>> START Exercise inputs

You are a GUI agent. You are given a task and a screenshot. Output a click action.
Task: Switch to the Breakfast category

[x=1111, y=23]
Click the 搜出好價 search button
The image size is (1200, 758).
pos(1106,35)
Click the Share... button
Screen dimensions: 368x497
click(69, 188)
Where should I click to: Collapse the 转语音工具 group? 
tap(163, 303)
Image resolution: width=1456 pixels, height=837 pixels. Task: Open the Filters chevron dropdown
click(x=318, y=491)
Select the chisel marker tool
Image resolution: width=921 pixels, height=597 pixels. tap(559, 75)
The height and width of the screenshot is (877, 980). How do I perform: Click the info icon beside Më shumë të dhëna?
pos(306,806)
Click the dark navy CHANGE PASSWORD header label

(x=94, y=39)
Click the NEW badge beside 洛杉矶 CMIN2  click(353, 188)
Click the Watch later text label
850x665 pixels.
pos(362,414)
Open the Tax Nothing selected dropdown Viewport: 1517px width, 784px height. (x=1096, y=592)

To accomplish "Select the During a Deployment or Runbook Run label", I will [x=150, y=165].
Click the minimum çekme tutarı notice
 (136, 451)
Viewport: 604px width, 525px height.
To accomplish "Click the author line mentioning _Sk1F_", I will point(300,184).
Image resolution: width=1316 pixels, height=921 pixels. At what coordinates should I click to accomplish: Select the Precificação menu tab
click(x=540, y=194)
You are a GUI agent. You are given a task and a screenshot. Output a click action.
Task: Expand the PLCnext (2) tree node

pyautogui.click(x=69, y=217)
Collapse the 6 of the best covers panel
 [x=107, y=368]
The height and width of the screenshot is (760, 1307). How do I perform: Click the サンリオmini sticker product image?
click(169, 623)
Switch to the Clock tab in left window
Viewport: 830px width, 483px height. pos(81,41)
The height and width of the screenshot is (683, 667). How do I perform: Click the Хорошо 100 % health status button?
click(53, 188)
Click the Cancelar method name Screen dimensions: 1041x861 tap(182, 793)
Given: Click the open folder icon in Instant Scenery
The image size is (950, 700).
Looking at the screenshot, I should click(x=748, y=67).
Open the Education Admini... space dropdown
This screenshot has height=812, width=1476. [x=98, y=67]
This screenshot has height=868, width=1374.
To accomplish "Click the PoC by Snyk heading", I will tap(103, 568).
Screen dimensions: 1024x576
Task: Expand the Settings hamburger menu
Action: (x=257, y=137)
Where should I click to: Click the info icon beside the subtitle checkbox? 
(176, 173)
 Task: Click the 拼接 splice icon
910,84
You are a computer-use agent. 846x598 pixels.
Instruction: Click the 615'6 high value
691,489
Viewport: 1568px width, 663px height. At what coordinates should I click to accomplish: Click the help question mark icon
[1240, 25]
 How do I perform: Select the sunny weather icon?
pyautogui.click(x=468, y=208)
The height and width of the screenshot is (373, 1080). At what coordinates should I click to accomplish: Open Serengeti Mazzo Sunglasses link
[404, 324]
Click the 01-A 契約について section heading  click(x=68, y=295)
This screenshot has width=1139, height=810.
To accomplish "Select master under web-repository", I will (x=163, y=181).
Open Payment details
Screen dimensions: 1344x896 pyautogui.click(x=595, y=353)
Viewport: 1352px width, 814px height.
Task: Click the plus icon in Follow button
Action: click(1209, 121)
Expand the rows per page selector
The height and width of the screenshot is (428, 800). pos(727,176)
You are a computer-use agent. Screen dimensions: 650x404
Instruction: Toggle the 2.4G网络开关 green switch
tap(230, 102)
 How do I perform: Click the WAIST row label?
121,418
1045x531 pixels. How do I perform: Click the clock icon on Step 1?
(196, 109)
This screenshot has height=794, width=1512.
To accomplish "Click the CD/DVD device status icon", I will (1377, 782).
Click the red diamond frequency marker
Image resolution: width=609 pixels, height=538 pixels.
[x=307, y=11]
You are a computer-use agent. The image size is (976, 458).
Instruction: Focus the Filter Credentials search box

>> END Exercise inputs

_What to do:_ Write out all of the material again, replacing every occurrence of "How do I perform" with "How can I complete" and leaving everything else unchanged.

_Complete response:_
You are a GUI agent. You are given a task and a screenshot. Output a click action.
Task: Switch to the Breakfast category

[x=1111, y=23]
Click the 搜出好價 search button
The image size is (1200, 758).
pos(1106,35)
Click the Share... button
Screen dimensions: 368x497
click(69, 188)
Where should I click to: Collapse the 转语音工具 group? 
tap(163, 303)
Image resolution: width=1456 pixels, height=837 pixels. Task: Open the Filters chevron dropdown
click(x=318, y=491)
Select the chisel marker tool
Image resolution: width=921 pixels, height=597 pixels. tap(559, 75)
The height and width of the screenshot is (877, 980). How can I complete: Click the info icon beside Më shumë të dhëna?
pos(306,806)
Click the dark navy CHANGE PASSWORD header label

(x=94, y=39)
Click the NEW badge beside 洛杉矶 CMIN2  click(353, 188)
Click the Watch later text label
850x665 pixels.
pos(362,414)
Open the Tax Nothing selected dropdown Viewport: 1517px width, 784px height. (x=1096, y=592)

To accomplish "Select the During a Deployment or Runbook Run label", I will [x=150, y=165].
Click the minimum çekme tutarı notice
 (136, 451)
Viewport: 604px width, 525px height.
To accomplish "Click the author line mentioning _Sk1F_", I will point(300,184).
Image resolution: width=1316 pixels, height=921 pixels. At what coordinates should I click to accomplish: Select the Precificação menu tab
click(x=540, y=194)
You are a GUI agent. You are given a task and a screenshot. Output a click action.
Task: Expand the PLCnext (2) tree node

pyautogui.click(x=69, y=217)
Collapse the 6 of the best covers panel
 [x=107, y=368]
The height and width of the screenshot is (760, 1307). How can I complete: Click the サンリオmini sticker product image?
click(169, 623)
Switch to the Clock tab in left window
Viewport: 830px width, 483px height. pos(81,41)
The height and width of the screenshot is (683, 667). How can I complete: Click the Хорошо 100 % health status button?
click(53, 188)
Click the Cancelar method name Screen dimensions: 1041x861 tap(182, 793)
Given: Click the open folder icon in Instant Scenery
The image size is (950, 700).
Looking at the screenshot, I should click(x=748, y=67).
Open the Education Admini... space dropdown
This screenshot has height=812, width=1476. [x=98, y=67]
This screenshot has height=868, width=1374.
To accomplish "Click the PoC by Snyk heading", I will tap(103, 568).
Screen dimensions: 1024x576
Task: Expand the Settings hamburger menu
Action: (x=257, y=137)
Where should I click to: Click the info icon beside the subtitle checkbox? 
(176, 173)
 Task: Click the 拼接 splice icon
910,84
You are a computer-use agent. 846x598 pixels.
Instruction: Click the 615'6 high value
691,489
Viewport: 1568px width, 663px height. At what coordinates should I click to accomplish: Click the help question mark icon
[1240, 25]
 How can I complete: Select the sunny weather icon?
pyautogui.click(x=468, y=208)
The height and width of the screenshot is (373, 1080). At what coordinates should I click to accomplish: Open Serengeti Mazzo Sunglasses link
[404, 324]
Click the 01-A 契約について section heading  click(x=68, y=295)
This screenshot has width=1139, height=810.
To accomplish "Select master under web-repository", I will (x=163, y=181).
Open Payment details
Screen dimensions: 1344x896 pyautogui.click(x=595, y=353)
Viewport: 1352px width, 814px height.
Task: Click the plus icon in Follow button
Action: click(1209, 121)
Expand the rows per page selector
The height and width of the screenshot is (428, 800). pos(727,176)
You are a computer-use agent. Screen dimensions: 650x404
Instruction: Toggle the 2.4G网络开关 green switch
tap(230, 102)
 How can I complete: Click the WAIST row label?
121,418
1045x531 pixels. How can I complete: Click the clock icon on Step 1?
(196, 109)
This screenshot has height=794, width=1512.
To accomplish "Click the CD/DVD device status icon", I will (1377, 782).
Click the red diamond frequency marker
Image resolution: width=609 pixels, height=538 pixels.
[x=307, y=11]
You are a computer-use agent. The image size is (976, 458).
Instruction: Focus the Filter Credentials search box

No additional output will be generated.